Environ 2,7 milliards de personnes ne sont toujours pas connectées à Internet et donc restent encore hors ligne. Cela représente près d’un tiers de la population mondiale sans accès à un outil essentiel qui permet d’accéder à l’éducation, de trouver un emploi, de gérer une entreprise, de se connecter aux services publics et de rester en contact avec ses proches.

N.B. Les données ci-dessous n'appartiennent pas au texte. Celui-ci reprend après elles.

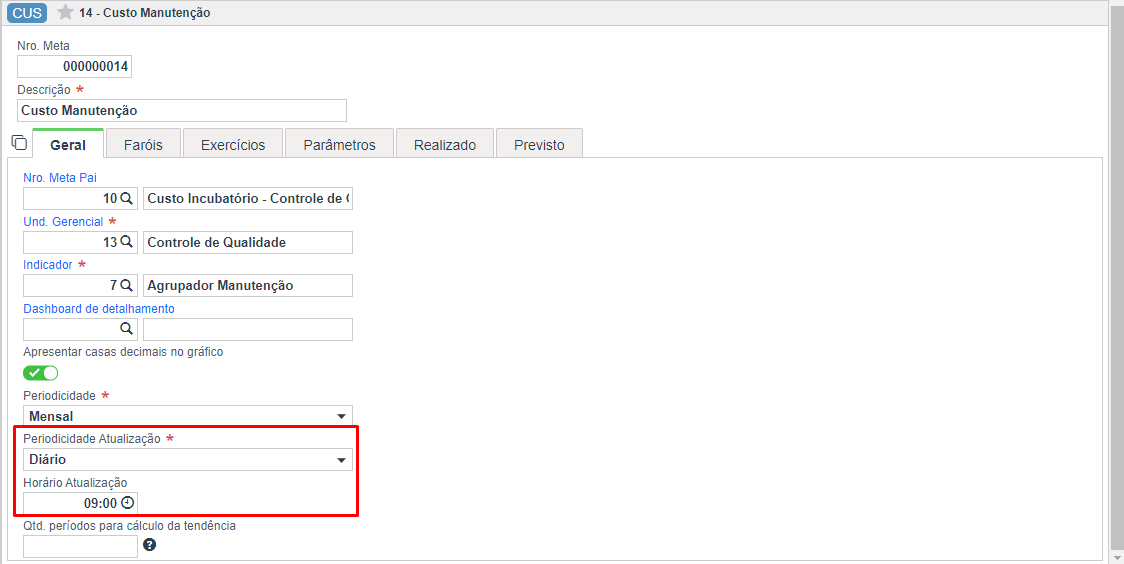Expand the Periodicidade Mensal dropdown
The width and height of the screenshot is (1124, 564).
pyautogui.click(x=188, y=416)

Bien que les efforts à grande échelle des gouvernements, du secteur privé et des institutions multilatérales aient permis d’étendre la connectivité à la majeure partie du monde, ces approches ne suffisent pas. L’adoption d’Internet connaît un ralentissement, et dans de nombreuses communautés rurales, isolées ou mal desservies, les modèles économiques qui soutiennent l’expansion traditionnelle ne sont pas viables.

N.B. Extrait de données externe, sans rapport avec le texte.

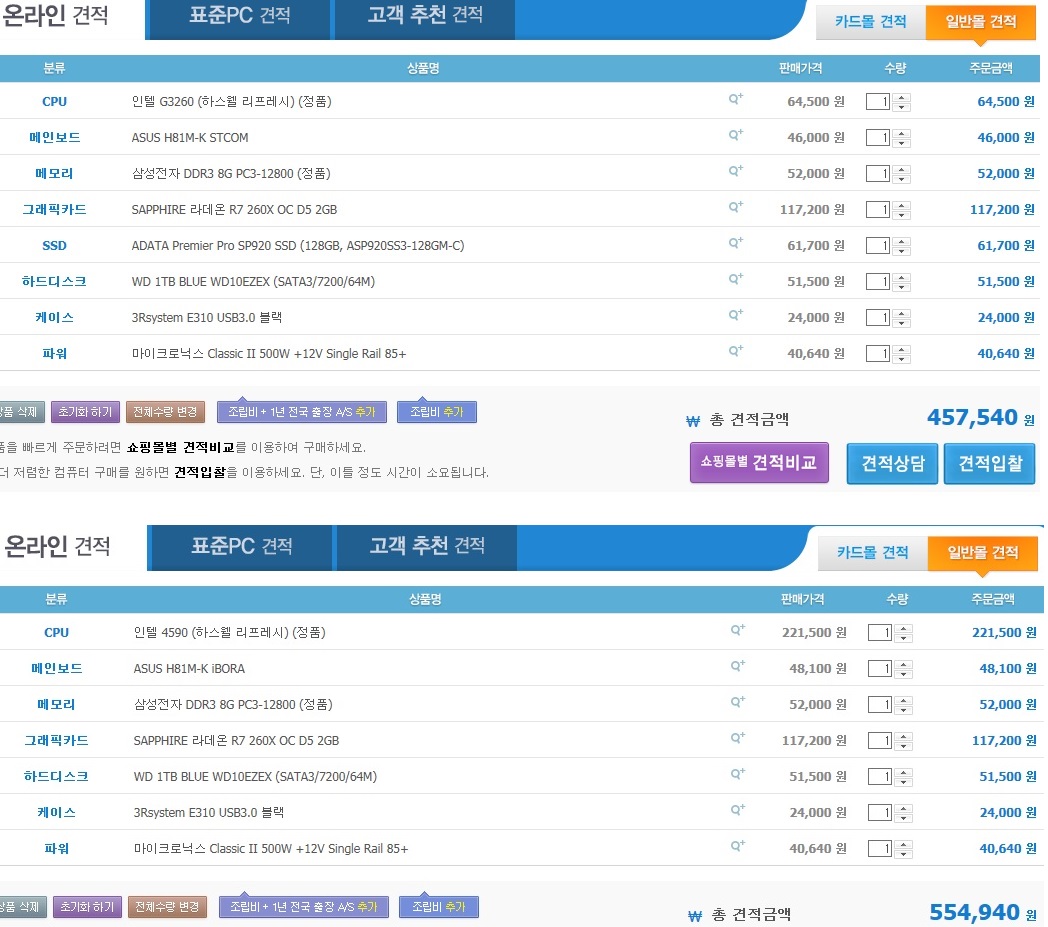
Task: Open detail icon for 인텔 4590 CPU
Action: point(737,630)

Les inégalités d’accès à Internet persistent non seulement à cause des infrastructures ou des technologies, mais aussi en raison de barrières structurelles telles que le coût, les compétences numériques et la pertinence. Pour combler ces écarts, il faut reconnaître que l’accès à Internet n’est pas le même pour tout le monde, et que les personnes qui en sont encore dépourvues sont souvent celles qui sont systématiquement exclues par ailleurs. C’est justement pour ces situations que les solutions de connectivité centrées sur la communauté ont été conçues.
Qu’est-ce que la connectivité centrée sur la communauté ?
La connectivité centrée sur la communauté désigne des solutions conçues pour, avec ou par les communautés locales elles-mêmes. Ces solutions ne sont pas imposées par des intervenants extérieurs, mais conçues avec la participation directe des personnes qui vont les utiliser et les entretenir. Elles voient souvent le jour dans des contextes où les autres modèles ont échoué ou ne sont pas viables.
Ces solutions incluent les réseaux communautaires, les coopératives, les projets de connectivité menés par des peuples autochtones, ainsi que de nombreux autres modèles. Elles reposent sur une gouvernance locale, utilisent des technologies abordables et adaptées, et sont maintenues grâce à des modèles flexibles qui reflètent les priorités des communautés.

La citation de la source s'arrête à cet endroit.